Records from a dataset:

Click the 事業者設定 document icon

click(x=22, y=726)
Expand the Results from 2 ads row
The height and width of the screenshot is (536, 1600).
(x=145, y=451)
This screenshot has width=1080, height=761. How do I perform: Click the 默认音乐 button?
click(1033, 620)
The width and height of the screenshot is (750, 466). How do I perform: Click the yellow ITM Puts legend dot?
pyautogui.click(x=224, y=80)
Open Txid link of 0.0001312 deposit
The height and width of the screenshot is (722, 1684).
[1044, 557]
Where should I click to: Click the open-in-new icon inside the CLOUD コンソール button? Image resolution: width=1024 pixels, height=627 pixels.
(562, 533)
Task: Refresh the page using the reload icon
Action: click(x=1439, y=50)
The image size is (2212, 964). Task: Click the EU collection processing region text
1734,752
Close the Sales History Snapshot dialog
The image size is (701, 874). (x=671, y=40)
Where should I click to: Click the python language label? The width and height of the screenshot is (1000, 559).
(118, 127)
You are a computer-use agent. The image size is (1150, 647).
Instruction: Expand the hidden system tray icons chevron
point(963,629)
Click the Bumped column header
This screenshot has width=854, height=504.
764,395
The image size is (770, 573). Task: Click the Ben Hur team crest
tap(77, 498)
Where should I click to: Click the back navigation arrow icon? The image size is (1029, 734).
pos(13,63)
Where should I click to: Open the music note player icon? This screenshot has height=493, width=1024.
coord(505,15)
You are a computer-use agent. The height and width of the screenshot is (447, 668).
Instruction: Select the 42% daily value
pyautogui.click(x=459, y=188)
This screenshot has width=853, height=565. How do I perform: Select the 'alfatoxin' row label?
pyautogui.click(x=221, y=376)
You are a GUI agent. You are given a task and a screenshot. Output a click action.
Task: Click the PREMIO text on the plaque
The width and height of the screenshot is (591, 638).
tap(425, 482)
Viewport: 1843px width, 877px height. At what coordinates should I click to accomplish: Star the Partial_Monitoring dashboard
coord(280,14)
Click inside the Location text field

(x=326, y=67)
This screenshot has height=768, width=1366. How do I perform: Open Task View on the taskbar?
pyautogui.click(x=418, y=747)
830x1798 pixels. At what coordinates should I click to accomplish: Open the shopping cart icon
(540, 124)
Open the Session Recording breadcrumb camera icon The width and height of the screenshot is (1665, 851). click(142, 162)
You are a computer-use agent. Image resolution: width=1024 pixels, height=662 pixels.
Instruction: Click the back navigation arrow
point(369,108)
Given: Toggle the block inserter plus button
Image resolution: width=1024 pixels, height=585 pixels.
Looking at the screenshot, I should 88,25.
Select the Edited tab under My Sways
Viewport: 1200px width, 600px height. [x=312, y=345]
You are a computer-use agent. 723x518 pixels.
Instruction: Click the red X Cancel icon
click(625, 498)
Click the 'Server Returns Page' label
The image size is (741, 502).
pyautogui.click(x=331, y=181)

Problem details —
Filter the lines above, keeping each one that contains the string "computer".

Solved problem —
You are a computer-use agent. The image size is (1150, 647).
You are a computer-use agent. The height and width of the screenshot is (447, 668).
You are a computer-use agent. Image resolution: width=1024 pixels, height=662 pixels.
You are a computer-use agent. 723x518 pixels.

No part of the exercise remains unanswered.